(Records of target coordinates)
+-------+

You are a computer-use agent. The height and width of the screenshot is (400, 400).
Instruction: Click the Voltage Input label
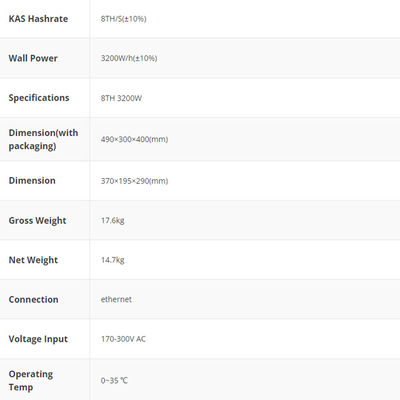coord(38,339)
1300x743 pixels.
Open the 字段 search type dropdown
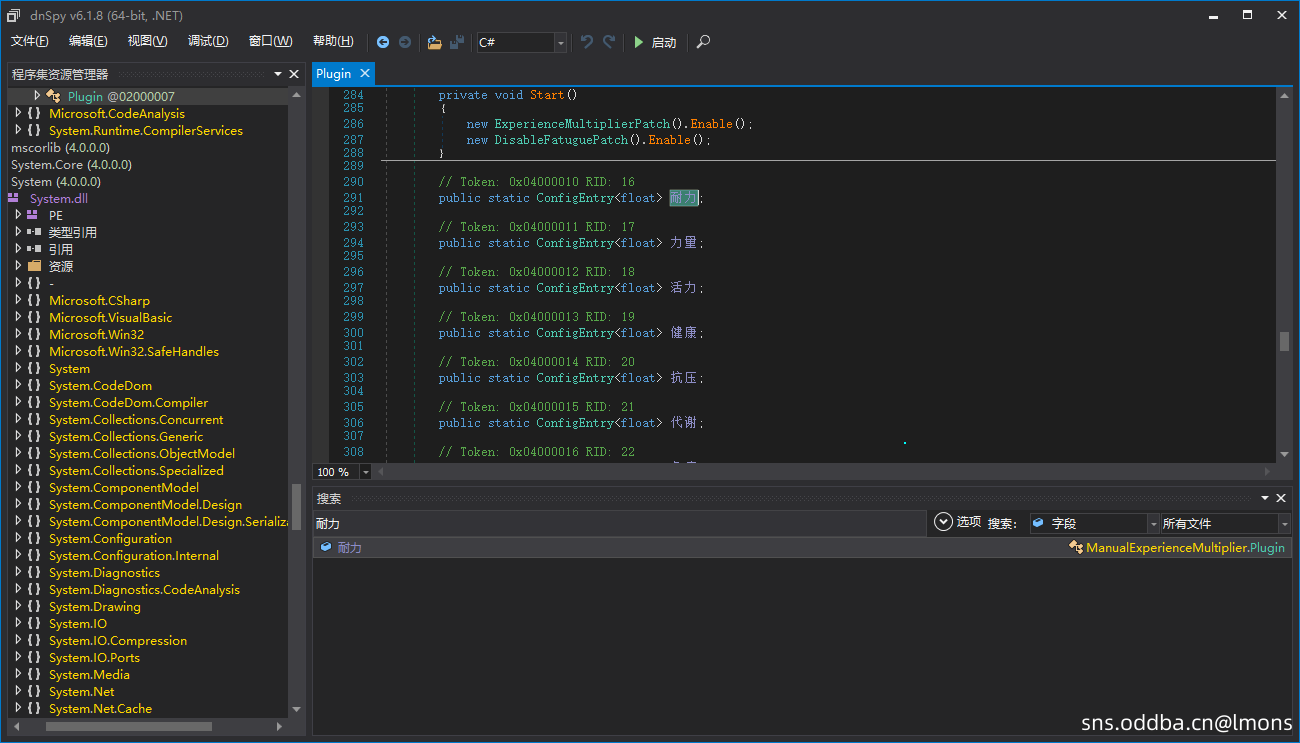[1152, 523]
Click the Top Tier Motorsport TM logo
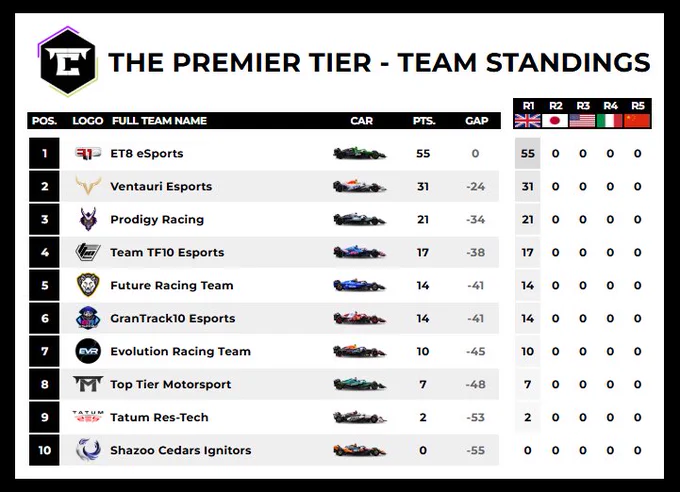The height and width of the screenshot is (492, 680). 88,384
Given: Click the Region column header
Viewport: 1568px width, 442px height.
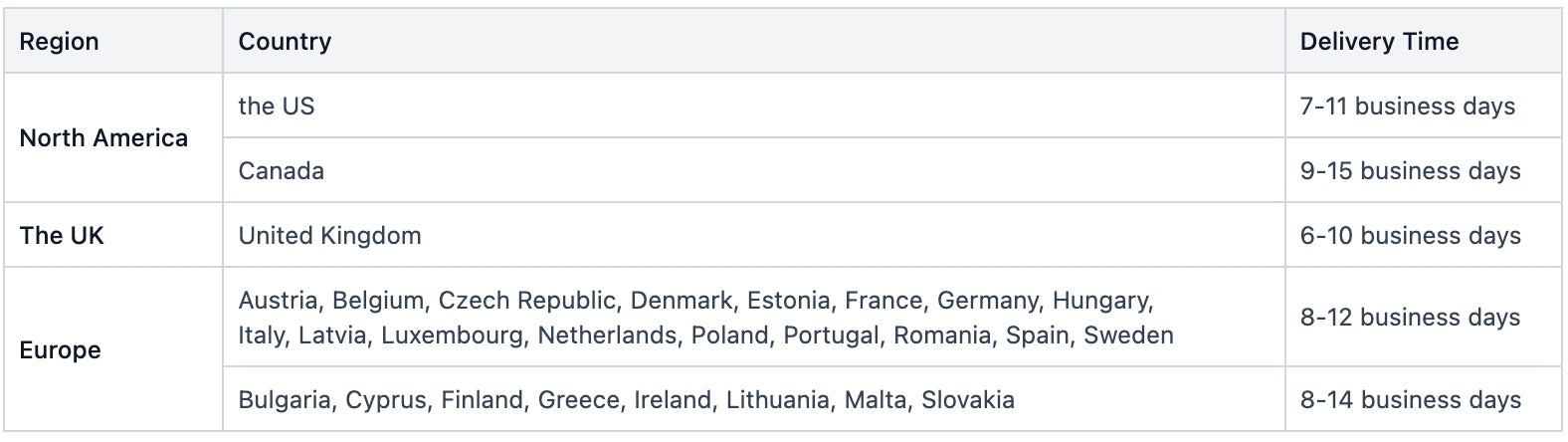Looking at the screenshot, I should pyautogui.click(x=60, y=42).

+-------+

> [What the task asks] Duplicate all of the records above, line for line, and leave the pictures out.

> [Exercise response]
You are a computer-use agent. The height and width of the screenshot is (400, 400).
Instruction: Click the Voltage Input label
coord(38,339)
1300x743 pixels.
Open the 字段 search type dropdown
[1152, 523]
Click the Top Tier Motorsport TM logo
The height and width of the screenshot is (492, 680). 88,384
Given: Click the Region column header
Viewport: 1568px width, 442px height.
Looking at the screenshot, I should pyautogui.click(x=60, y=42).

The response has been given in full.